■ DATA PROVIDED:
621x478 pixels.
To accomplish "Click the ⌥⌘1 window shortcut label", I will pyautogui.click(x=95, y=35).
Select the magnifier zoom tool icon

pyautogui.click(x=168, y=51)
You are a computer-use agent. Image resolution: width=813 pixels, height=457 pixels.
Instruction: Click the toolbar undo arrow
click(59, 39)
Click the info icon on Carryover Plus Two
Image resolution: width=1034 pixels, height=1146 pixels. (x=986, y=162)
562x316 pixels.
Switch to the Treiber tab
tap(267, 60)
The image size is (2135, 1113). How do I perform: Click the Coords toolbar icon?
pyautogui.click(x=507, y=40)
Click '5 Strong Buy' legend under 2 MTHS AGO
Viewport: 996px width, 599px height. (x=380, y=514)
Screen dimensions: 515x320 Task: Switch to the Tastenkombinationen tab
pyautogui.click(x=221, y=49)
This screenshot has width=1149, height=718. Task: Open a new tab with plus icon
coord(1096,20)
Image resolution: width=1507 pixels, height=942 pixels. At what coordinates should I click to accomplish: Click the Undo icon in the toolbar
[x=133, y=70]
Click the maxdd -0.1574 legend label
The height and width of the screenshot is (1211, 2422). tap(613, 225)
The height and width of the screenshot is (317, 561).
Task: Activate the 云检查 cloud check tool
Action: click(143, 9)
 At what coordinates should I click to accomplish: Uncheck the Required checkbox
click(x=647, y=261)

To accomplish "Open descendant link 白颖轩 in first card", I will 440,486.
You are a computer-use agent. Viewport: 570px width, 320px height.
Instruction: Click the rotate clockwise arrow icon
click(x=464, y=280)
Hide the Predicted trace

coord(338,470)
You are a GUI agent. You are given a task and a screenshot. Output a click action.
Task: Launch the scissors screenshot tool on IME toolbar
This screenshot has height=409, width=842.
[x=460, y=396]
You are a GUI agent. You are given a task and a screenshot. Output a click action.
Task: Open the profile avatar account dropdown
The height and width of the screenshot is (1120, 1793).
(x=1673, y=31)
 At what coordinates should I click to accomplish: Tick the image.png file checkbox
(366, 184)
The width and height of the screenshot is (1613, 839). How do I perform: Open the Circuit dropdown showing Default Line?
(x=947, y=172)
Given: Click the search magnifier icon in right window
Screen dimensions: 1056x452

■ WHAT TO DO:
Reproduce every record, making sure each one stays exactly the same.

■ SOLVED PROBLEM:
621x478 pixels.
To accomplish "Click the ⌥⌘1 window shortcut label", I will pyautogui.click(x=95, y=35).
Select the magnifier zoom tool icon

pyautogui.click(x=168, y=51)
You are a computer-use agent. Image resolution: width=813 pixels, height=457 pixels.
Instruction: Click the toolbar undo arrow
click(59, 39)
Click the info icon on Carryover Plus Two
Image resolution: width=1034 pixels, height=1146 pixels. (x=986, y=162)
562x316 pixels.
Switch to the Treiber tab
tap(267, 60)
The image size is (2135, 1113). How do I perform: Click the Coords toolbar icon?
pyautogui.click(x=507, y=40)
Click '5 Strong Buy' legend under 2 MTHS AGO
Viewport: 996px width, 599px height. (x=380, y=514)
Screen dimensions: 515x320 Task: Switch to the Tastenkombinationen tab
pyautogui.click(x=221, y=49)
This screenshot has width=1149, height=718. Task: Open a new tab with plus icon
coord(1096,20)
Image resolution: width=1507 pixels, height=942 pixels. At what coordinates should I click to accomplish: Click the Undo icon in the toolbar
[x=133, y=70]
Click the maxdd -0.1574 legend label
The height and width of the screenshot is (1211, 2422). tap(613, 225)
The height and width of the screenshot is (317, 561).
Task: Activate the 云检查 cloud check tool
Action: click(143, 9)
 At what coordinates should I click to accomplish: Uncheck the Required checkbox
click(x=647, y=261)

To accomplish "Open descendant link 白颖轩 in first card", I will 440,486.
You are a computer-use agent. Viewport: 570px width, 320px height.
Instruction: Click the rotate clockwise arrow icon
click(x=464, y=280)
Hide the Predicted trace

coord(338,470)
You are a GUI agent. You are given a task and a screenshot. Output a click action.
Task: Launch the scissors screenshot tool on IME toolbar
This screenshot has height=409, width=842.
[x=460, y=396]
You are a GUI agent. You are given a task and a screenshot. Output a click action.
Task: Open the profile avatar account dropdown
The height and width of the screenshot is (1120, 1793).
(x=1673, y=31)
 At what coordinates should I click to accomplish: Tick the image.png file checkbox
(366, 184)
The width and height of the screenshot is (1613, 839). How do I perform: Open the Circuit dropdown showing Default Line?
(x=947, y=172)
Given: Click the search magnifier icon in right window
Screen dimensions: 1056x452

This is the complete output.